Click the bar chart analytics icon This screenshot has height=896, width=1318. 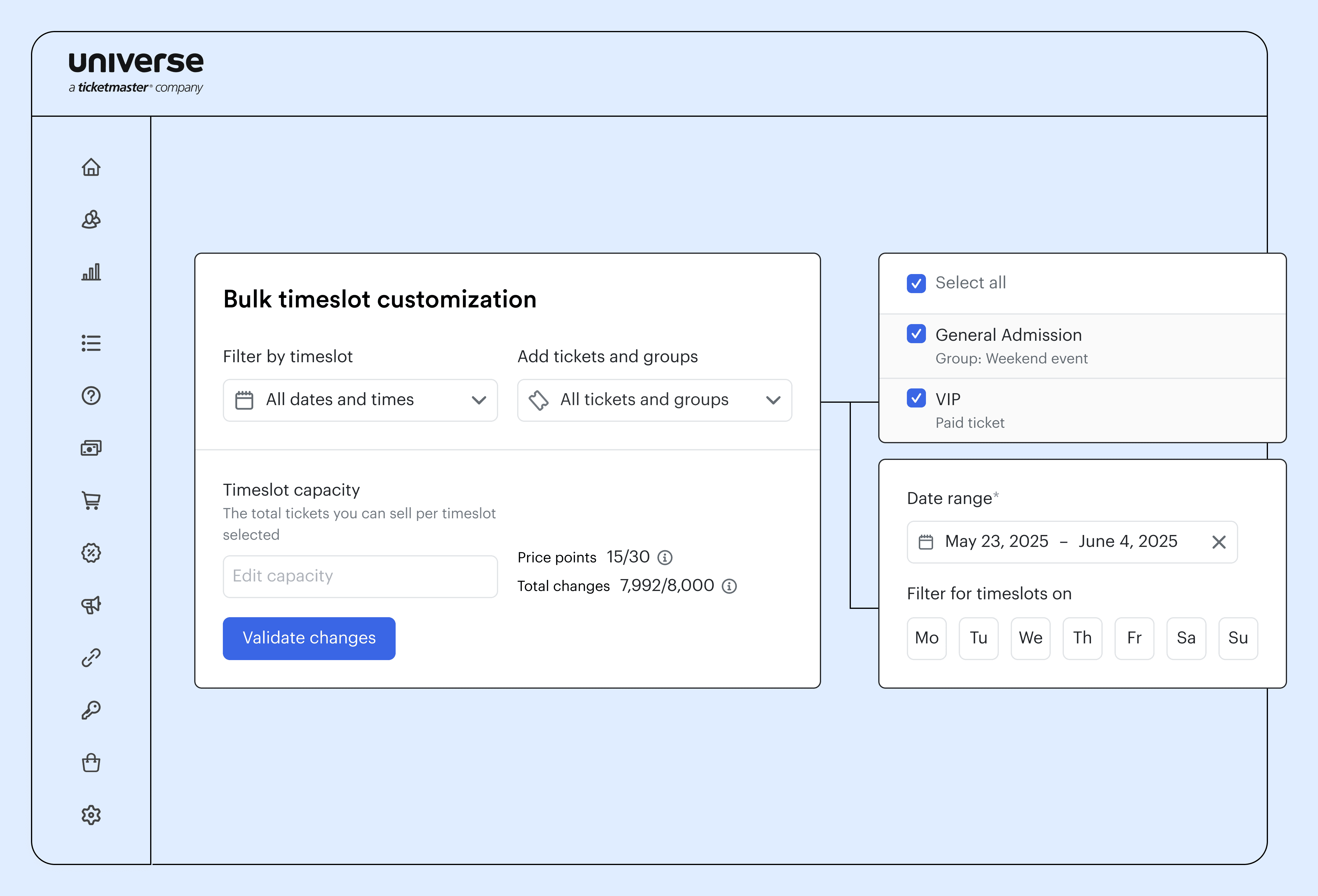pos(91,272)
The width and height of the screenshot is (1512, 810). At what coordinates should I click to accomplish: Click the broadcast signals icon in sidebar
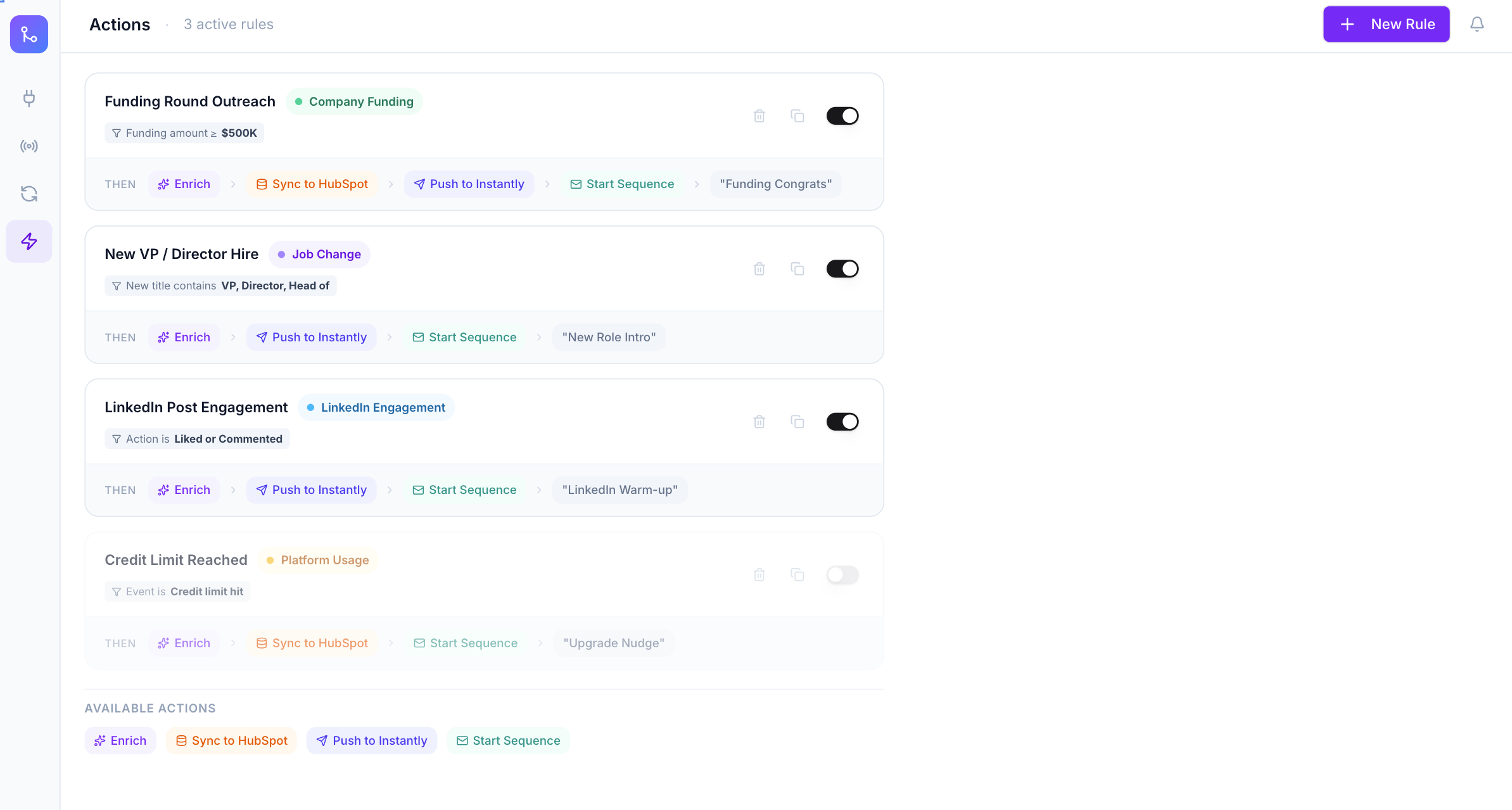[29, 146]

= = =

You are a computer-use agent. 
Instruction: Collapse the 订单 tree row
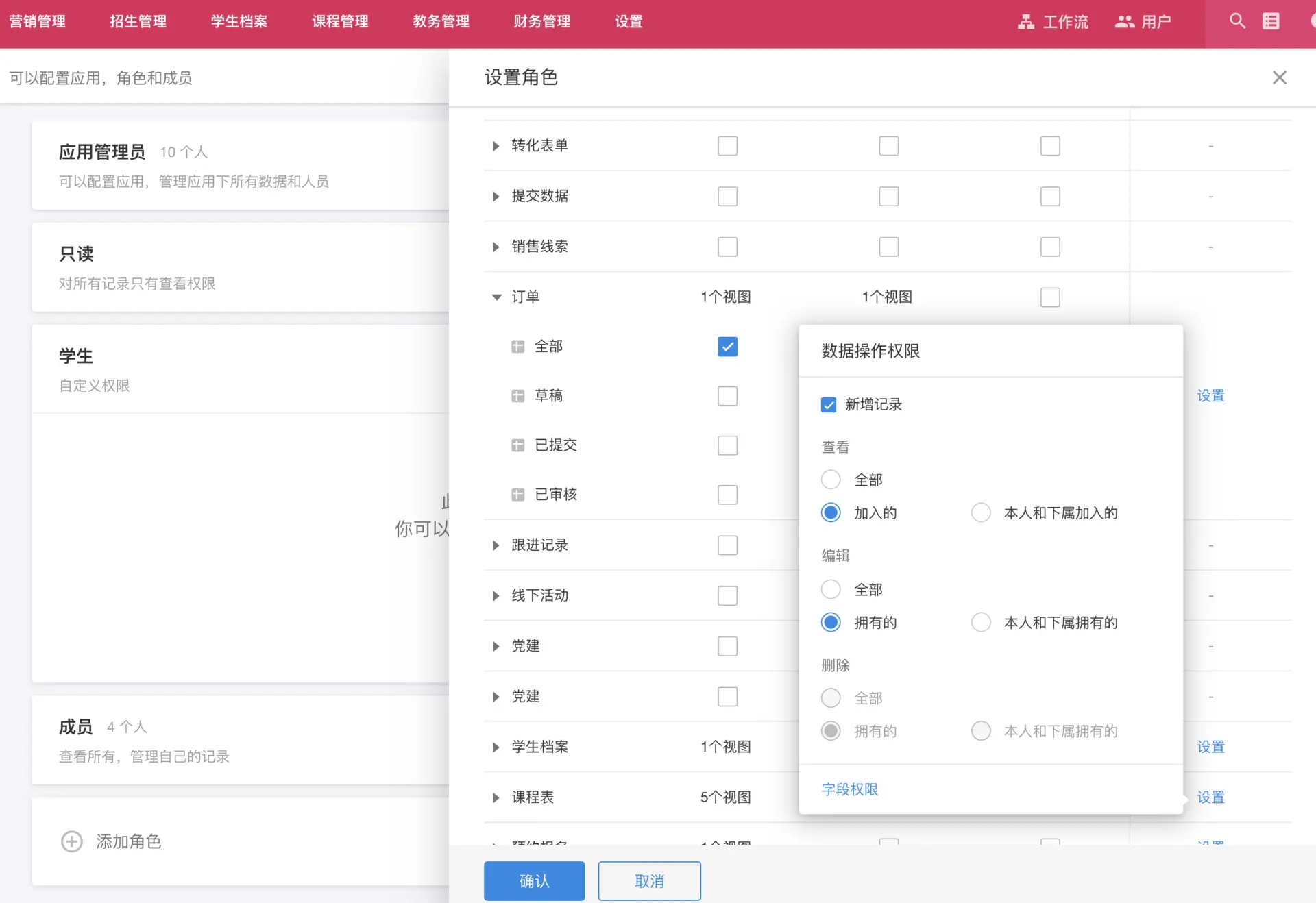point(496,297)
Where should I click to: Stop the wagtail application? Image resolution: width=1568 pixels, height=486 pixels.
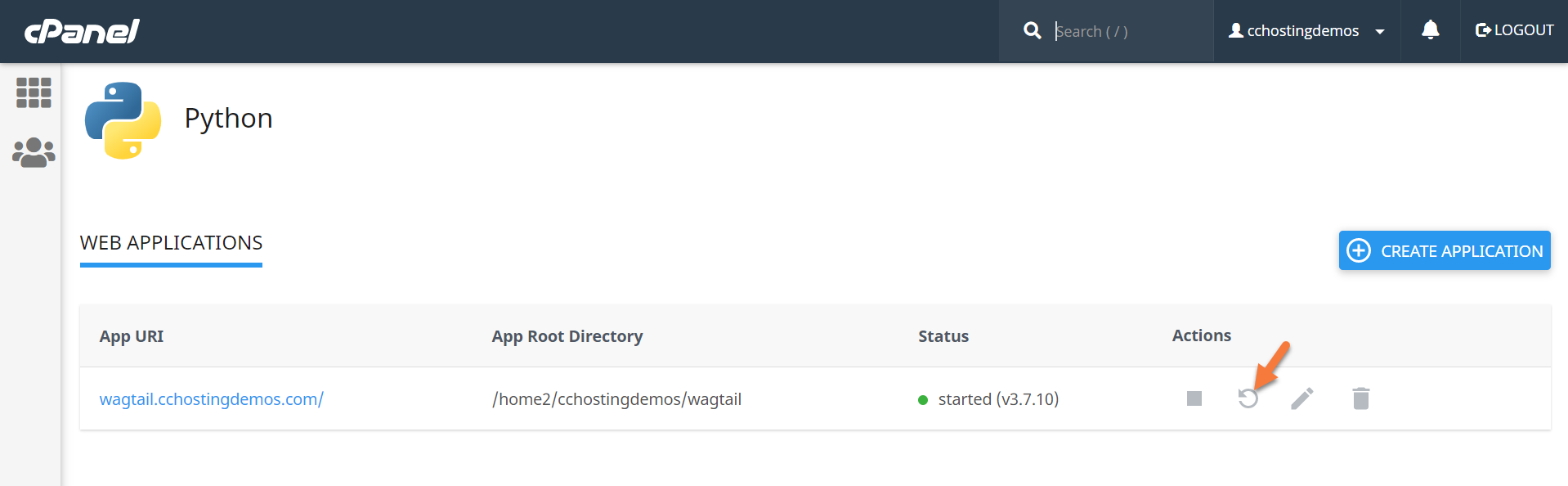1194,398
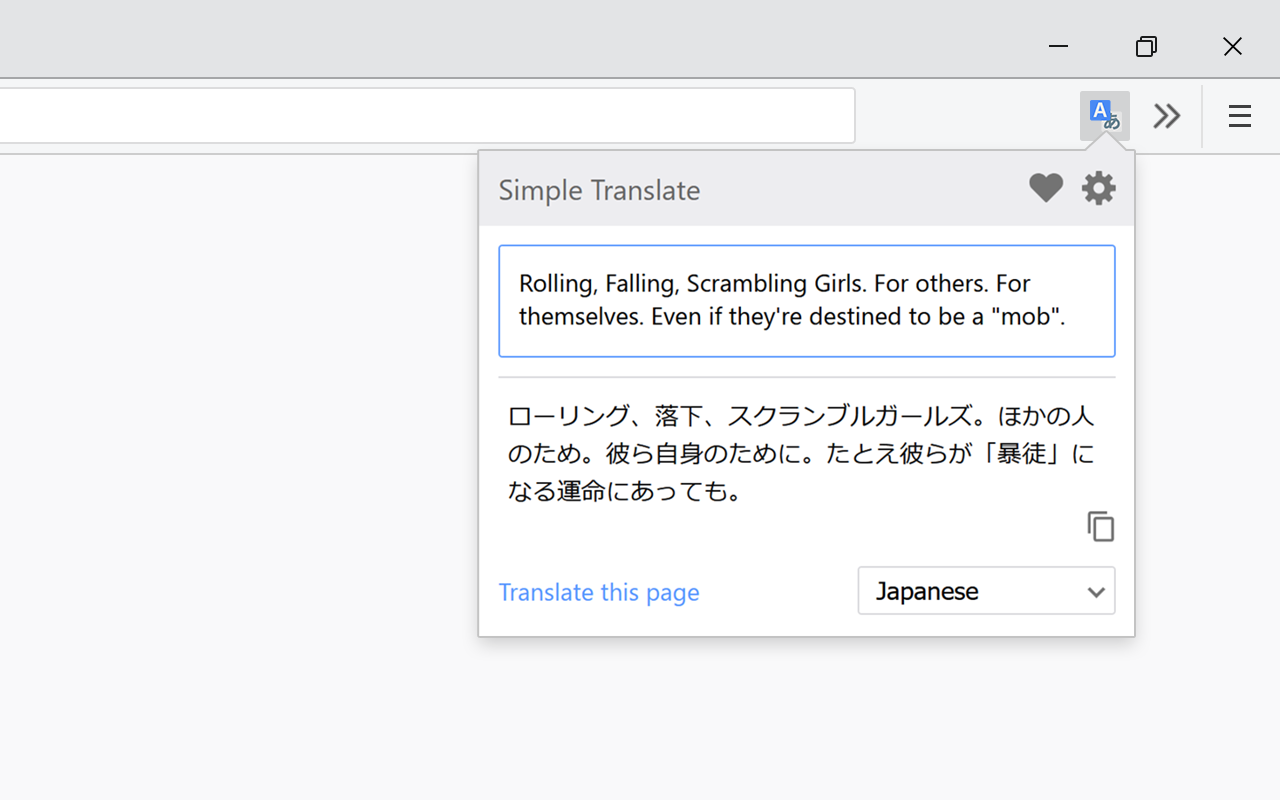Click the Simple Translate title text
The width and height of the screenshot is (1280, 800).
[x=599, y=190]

= = =

**BRIEF:**
Please transcribe the part of the entries that opens with the line containing "Where should I" and closes with the line containing "[x=599, y=190]", keeping both of those lines. Leave the pictures out of your answer.

**SOLVED EXERCISE:**
Where should I click to: Stop the wagtail application? Image resolution: width=1568 pixels, height=486 pixels.
1194,398
Click the Simple Translate title text
The width and height of the screenshot is (1280, 800).
[x=599, y=190]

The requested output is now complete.